Since the blackout on Aug. 14, 2003, which affected 50 million people in the Northeast, Midwest and part of Canada, federal regulators have approved standards for upkeep of the power grid. And utilities have new systems to monitor the network.
"I can definitively say the events that led to the 2003 blackout are much less likely to occur," says Rick Sergel, head of the North American Electric Reliability Corp.
(NERC), which enforces the new rules.
But there are still concerns:
The United States still doesn't have enough power plants and transmission lines to meet surging demand for electricity, which strains the grid, says Branko Terzic, an energy adviser for Deloitte Services and a former Federal Energy Regulatory Commission member. Utilities have canceled plans for dozens of coal plants amid global-warming concerns; environmentalists have opposed new transmission lines.
While new computer systems better monitor network glitches, "The grid doesn't have a brain" that "makes sense of it in a holistic way" and responds, says Roland Schoettle, CEO of Optimal Technologies.
Joseph Kelliher, FERC chairman, says cyberterrorism is a threat and that his agency needs authority to prevent it without publicizing its measures.
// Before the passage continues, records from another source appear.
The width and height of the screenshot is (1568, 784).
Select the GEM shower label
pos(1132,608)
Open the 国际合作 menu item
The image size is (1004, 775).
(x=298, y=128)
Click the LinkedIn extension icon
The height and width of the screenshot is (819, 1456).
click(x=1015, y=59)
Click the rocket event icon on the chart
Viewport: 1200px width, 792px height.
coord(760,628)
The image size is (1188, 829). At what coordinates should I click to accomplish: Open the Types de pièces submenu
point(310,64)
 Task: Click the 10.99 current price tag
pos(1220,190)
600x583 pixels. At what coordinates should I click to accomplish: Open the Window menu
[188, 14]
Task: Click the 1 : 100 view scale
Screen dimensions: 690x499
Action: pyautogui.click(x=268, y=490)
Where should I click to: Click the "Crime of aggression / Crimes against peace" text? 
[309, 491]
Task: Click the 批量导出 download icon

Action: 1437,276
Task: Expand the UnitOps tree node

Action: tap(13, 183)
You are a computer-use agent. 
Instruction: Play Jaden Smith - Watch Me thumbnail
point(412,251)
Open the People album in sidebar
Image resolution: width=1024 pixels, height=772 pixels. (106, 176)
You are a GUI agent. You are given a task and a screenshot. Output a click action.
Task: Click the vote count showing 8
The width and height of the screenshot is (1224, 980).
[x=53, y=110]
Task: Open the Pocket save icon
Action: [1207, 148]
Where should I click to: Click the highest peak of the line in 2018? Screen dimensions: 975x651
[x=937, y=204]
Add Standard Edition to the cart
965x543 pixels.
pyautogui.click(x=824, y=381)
The 2003 outage began when several transmission lines owned by FirstEnergy in Ohio automatically shut down because they came too close to trees. That caused electricity to be rerouted to other transmission lines, which, in turn, overloaded and failed. Since power plants and high-voltage lines must be in balance, the failures caused a ripple effect that shut down generators and lines across eight states. A computer bug kept FirstEnergy from identifying the problem.
In 2005, Congress gave FERC new authority to set standards that, among other things, require utilities to trim trees to prevent them from contacting power lines, and to ensure that operators are trained and certified. NERC can fine companies up to $1 million per day per violation.
Also, new computers let regional grid operators monitor small changes in power flow. The Midwest Independent System Operator and PJM Interconnection, which oversee regional grids, say systems predict the results of line failures and stop outages by adjusting power. FirstEnergy spent $20 million on computers.